### Document passage

== == ==

The John Lewis Christmas advert is an ongoing television advertising campaign released by British department store chain John Lewis & Partners in the build-up to Christmas. John Lewis & Partners launched their first Christmas advert in 2007. It has since become something of an annual tradition in the UK, and one of the signals that the countdown to Christmas has begun. The adverts tend to attract widespread media coverage and acclaim upon their release. Between 2019 and 2020, the advert has promoted both John Lewis & Partners and Waitrose & Partners.

The songs used in the advertising campaigns are frequently covers (excluding 2018 and 2020) of existing songs by different artists. They have often reached high positions on the UK Singles Chart, and the original versions often receive a sales boost. Ellie Goulding, Gabrielle Aplin, Lily Allen, Aurora, Tom Odell and Vaults are among the artists whose music has appeared in a John Lewis Christmas advert. In 2018, Sir Elton John became the first artist to perform and star in the advert. In 2021, Lola Young was chosen to cover the 1980s hit "Together in Electric Dreams", with a slowed down arrangement which had alt-folk duo the Portraits accusing the retailer of copying them and their version of the song recorded in 2020.

== == ==

### Dataset
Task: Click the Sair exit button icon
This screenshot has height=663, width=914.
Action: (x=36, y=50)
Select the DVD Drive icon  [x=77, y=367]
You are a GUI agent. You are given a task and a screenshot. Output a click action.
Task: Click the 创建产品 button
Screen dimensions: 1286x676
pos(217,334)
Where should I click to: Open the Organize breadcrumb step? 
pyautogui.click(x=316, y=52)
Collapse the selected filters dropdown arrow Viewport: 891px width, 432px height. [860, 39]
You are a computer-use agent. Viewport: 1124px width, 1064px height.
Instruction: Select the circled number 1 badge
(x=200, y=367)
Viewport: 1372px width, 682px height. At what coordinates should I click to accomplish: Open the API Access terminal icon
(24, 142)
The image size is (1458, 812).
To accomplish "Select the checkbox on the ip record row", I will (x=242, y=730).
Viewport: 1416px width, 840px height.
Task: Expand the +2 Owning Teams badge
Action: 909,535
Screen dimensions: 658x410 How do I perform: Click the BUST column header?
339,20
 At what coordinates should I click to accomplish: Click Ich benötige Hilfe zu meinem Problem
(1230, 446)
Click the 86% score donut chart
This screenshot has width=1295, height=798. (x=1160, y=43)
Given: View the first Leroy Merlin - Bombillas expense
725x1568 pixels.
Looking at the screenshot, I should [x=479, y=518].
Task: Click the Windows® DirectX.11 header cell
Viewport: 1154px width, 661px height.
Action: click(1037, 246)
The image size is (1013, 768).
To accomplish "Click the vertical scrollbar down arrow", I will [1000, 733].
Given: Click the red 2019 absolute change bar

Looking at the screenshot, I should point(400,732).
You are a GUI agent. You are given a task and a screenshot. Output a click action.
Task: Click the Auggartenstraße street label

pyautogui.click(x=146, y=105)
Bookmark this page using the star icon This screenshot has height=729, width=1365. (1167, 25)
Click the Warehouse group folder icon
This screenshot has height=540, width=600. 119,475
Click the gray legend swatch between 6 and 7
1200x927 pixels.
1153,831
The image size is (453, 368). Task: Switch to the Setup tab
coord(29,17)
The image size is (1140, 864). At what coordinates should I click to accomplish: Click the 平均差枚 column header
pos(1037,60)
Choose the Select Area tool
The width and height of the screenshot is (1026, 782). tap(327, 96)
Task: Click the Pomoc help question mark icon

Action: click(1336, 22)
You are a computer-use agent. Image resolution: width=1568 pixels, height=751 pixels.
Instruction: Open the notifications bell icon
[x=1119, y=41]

== == ==

### Problems and tasks
(A) In the passage on the John Lewis Christmas advert, who was the first artist to both perform in and star in the advert, and in what year?
(B) Continue the passage on the John Lewis Christmas advert from the point where it stops.

### Answers to the tasks
(A) Sir Elton John, in 2018.

(B)
London-based agency Adam & Eve/DDB have conceived the adverts since 2009. The adverts have led to some fierce competition, most notably from Sainsbury's, Marks & Spencer and Boots.

Campaigns

Official singles

1. Released before 2018 Christmas advert.
2. Released before 2022 Christmas advert.

Awards
John Lewis was honoured at the 2012 IPA Effectiveness Awards for their campaigns up to that point. They were awarded the top prize which is awarded to companies "showcasing and rewarding campaigns that demonstrate their marketing payback".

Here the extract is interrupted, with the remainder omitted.